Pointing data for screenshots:
---*---

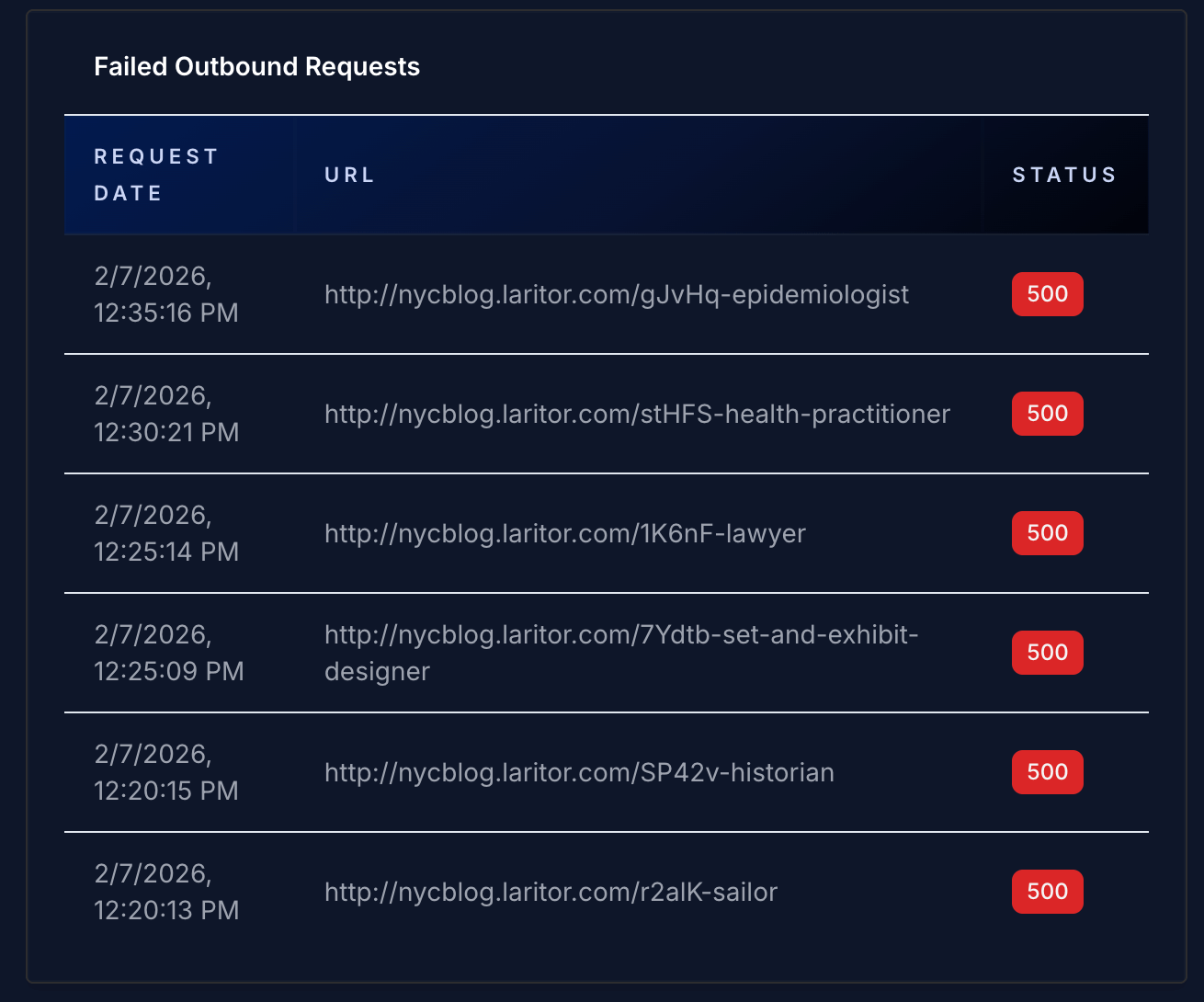Image resolution: width=1204 pixels, height=1002 pixels.
Task: Select the 12:25:09 PM date cell
Action: [x=168, y=653]
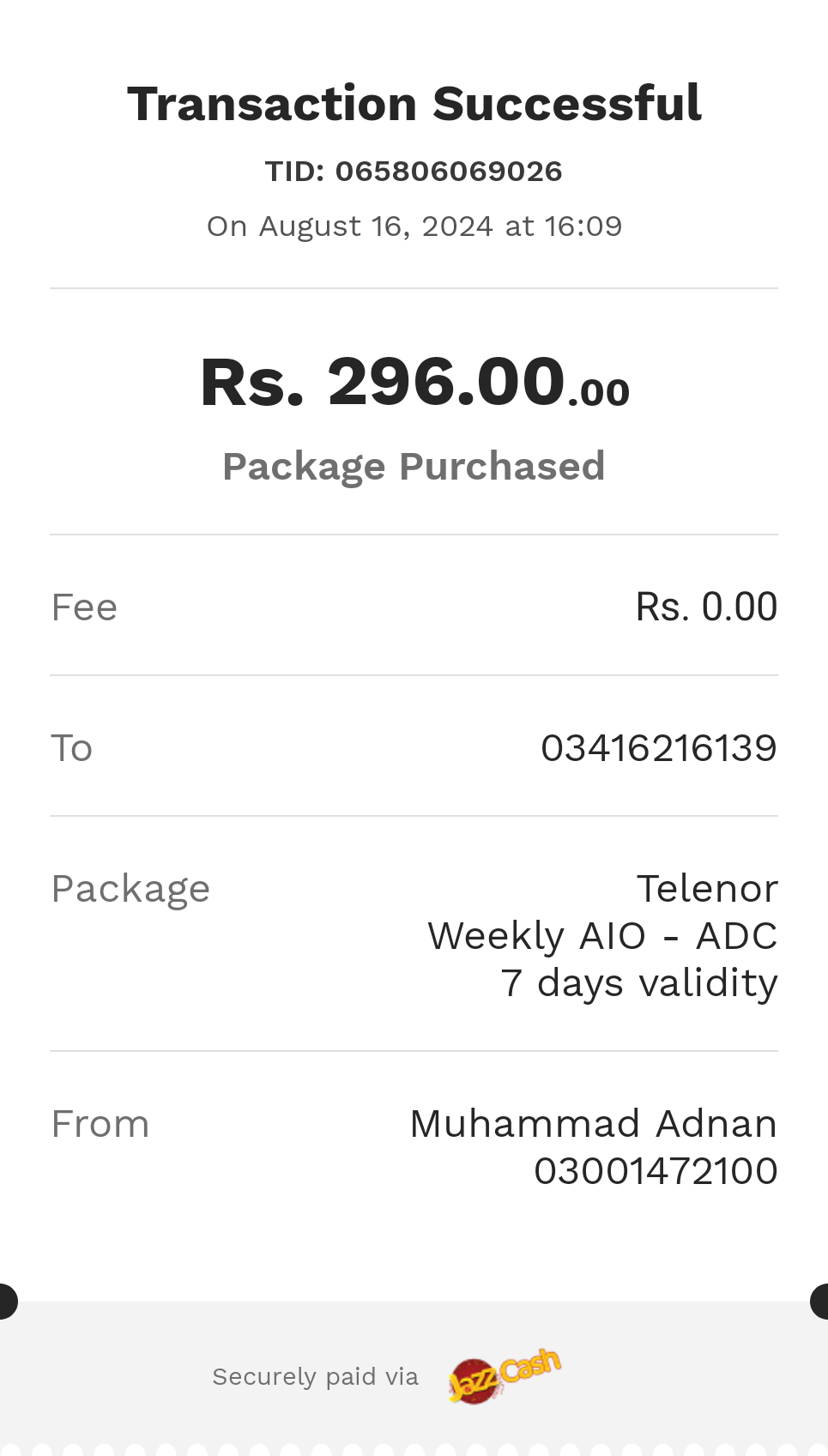Tap the JazzCash logo

coord(505,1375)
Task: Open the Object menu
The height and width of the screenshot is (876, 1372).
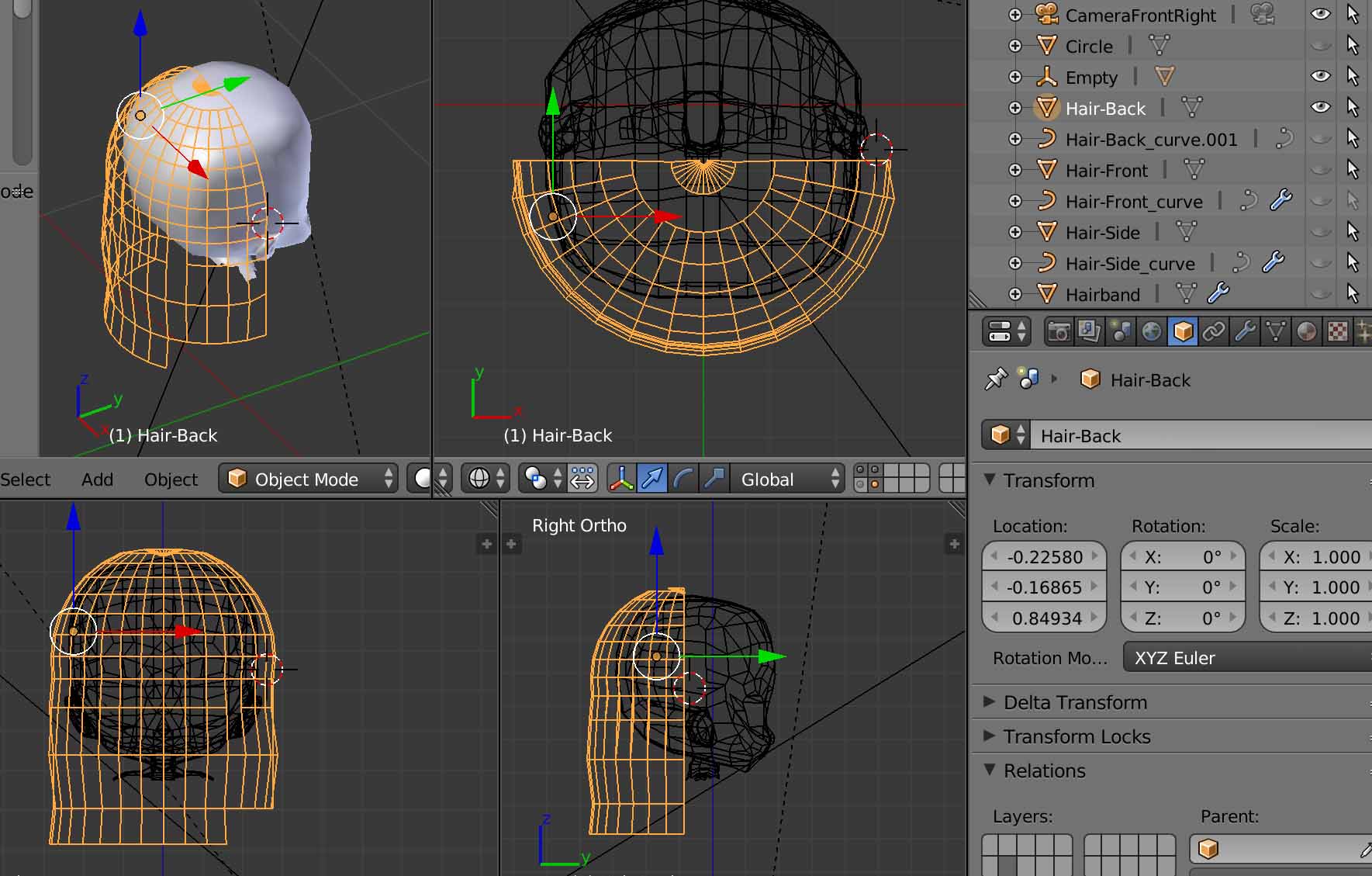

---*---

Put the lines of these records into a numbered list, skipping blank lines and leaving out the pictures.

> **FINAL ANSWER**:
1. Image resolution: width=1204 pixels, height=1002 pixels.
2. Task: Select the 12:25:09 PM date cell
3. Action: [x=168, y=653]
4. Tap the JazzCash logo
5. coord(505,1375)
6. Task: Open the Object menu
7. The height and width of the screenshot is (876, 1372).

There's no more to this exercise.